Parfois un contrôle anti-dopage peux tourner au cauchemard, comme un remake d'un James Bond...
photo: Guillaume Deutsch
Le 30 Octobre, à 7h56, les contrôleurs de l'agence de lutte contre le dopage hongroise ( MACS ) se sont présentés auprès de Györy Turi, l'entraineur d'Agnès Kovacs. Dans les vestiaire à ce moment, la nageuse championne olympique, sept fois championne d'Europe et double championne du monde à produit un échantillon de 25 millilitres d'urine alors qu'habituellement, lors de cette procédure, il est nécessaire de recueillir 75ml. Cependant, l'équipe médicale aurait accepté de la laisser se rendre à un rendez-vous.

Solicitée par Sir Roger Moore ("le Saint" en 1962 à 1969 puis "James Bond" de 1973 à 1985 ) afin de devenir ambassadrice sportive de l'UNICEF le 29 Octobre au soir, il ne semblait pas raisonnable d'annuler l'entretien avec l'acteur britannique lorsque le contrôle est survenu.
Agnes et son entraineur ont pourtant demandé aux médecins de les suivre à l'hotel qui se trouvait à bonne distance de la piscine, afin de ne pas manquer le rendez-vous, et continuer le contrôle ensuite. Les contrôleurs ont admis ce fait, mais n'ont pas souhaité suivre la sportive.
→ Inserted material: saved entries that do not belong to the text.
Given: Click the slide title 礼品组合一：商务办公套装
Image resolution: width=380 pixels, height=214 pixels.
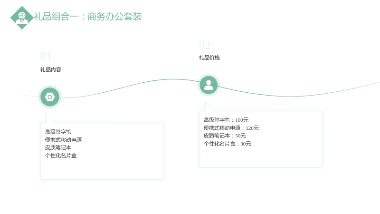Looking at the screenshot, I should click(x=88, y=17).
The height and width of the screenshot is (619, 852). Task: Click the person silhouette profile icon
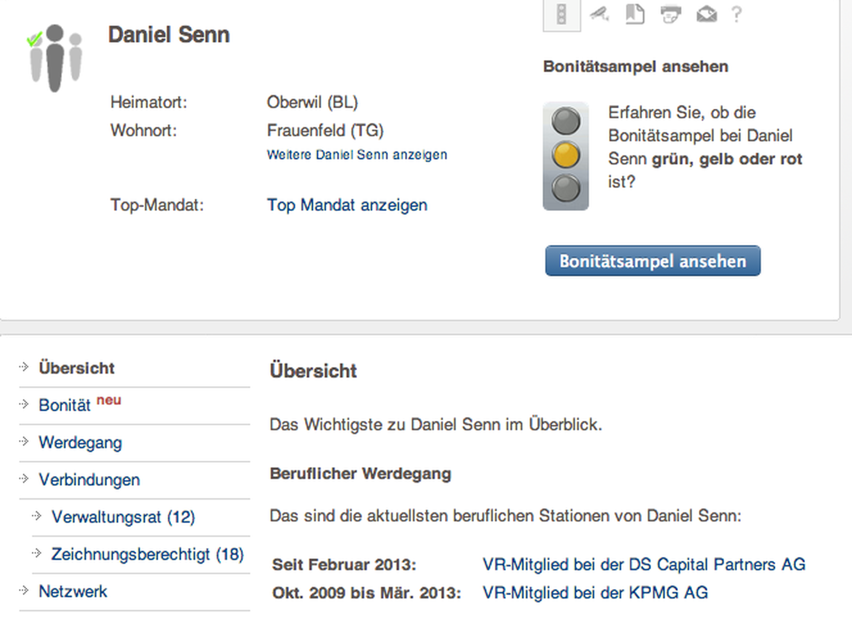pyautogui.click(x=55, y=58)
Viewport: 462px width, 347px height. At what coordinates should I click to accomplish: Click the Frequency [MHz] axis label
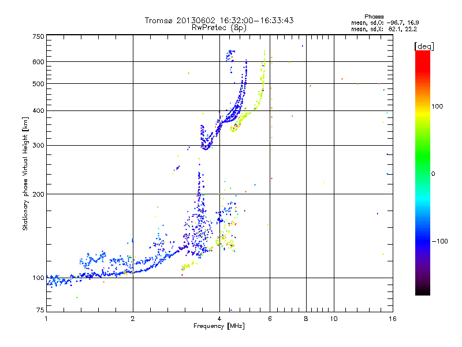pos(219,327)
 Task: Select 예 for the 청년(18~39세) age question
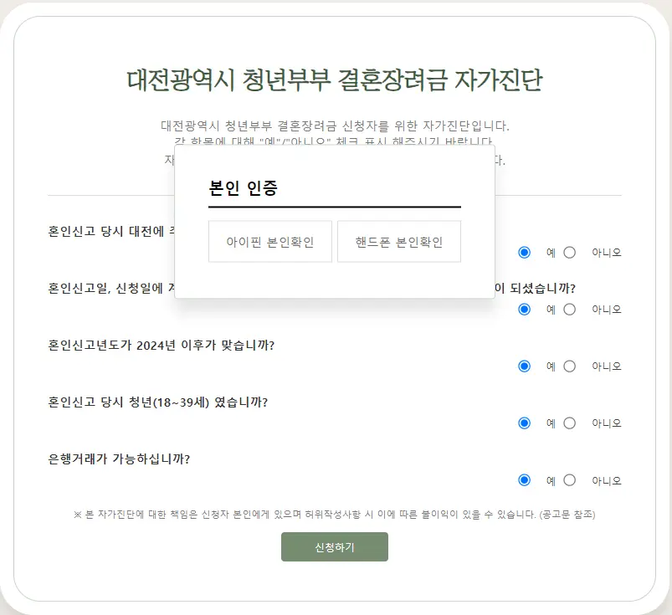[525, 423]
Tamás Gyárfás, le Président de l'Association de Natation hongroise depuis 1993, a décrit le cas Kovács comme "extrêment difficile pour l'instant"."Elle n'a pas évité les contrôleurs, au contraire, ayant été informé de leur arrivée elle est restée à leur disposition mais elle n'a pas été en mesure de produire la quantité nécessaire d'échantillon d'urine", affirme son entraineur.
"Selon le code de l'agence mondiale antidopage WADA, le refus de présenter un échantillon est un comportement qui étaye le soupçon de délit de dopage", note Agnes Tiszaker, directrice de la MACS.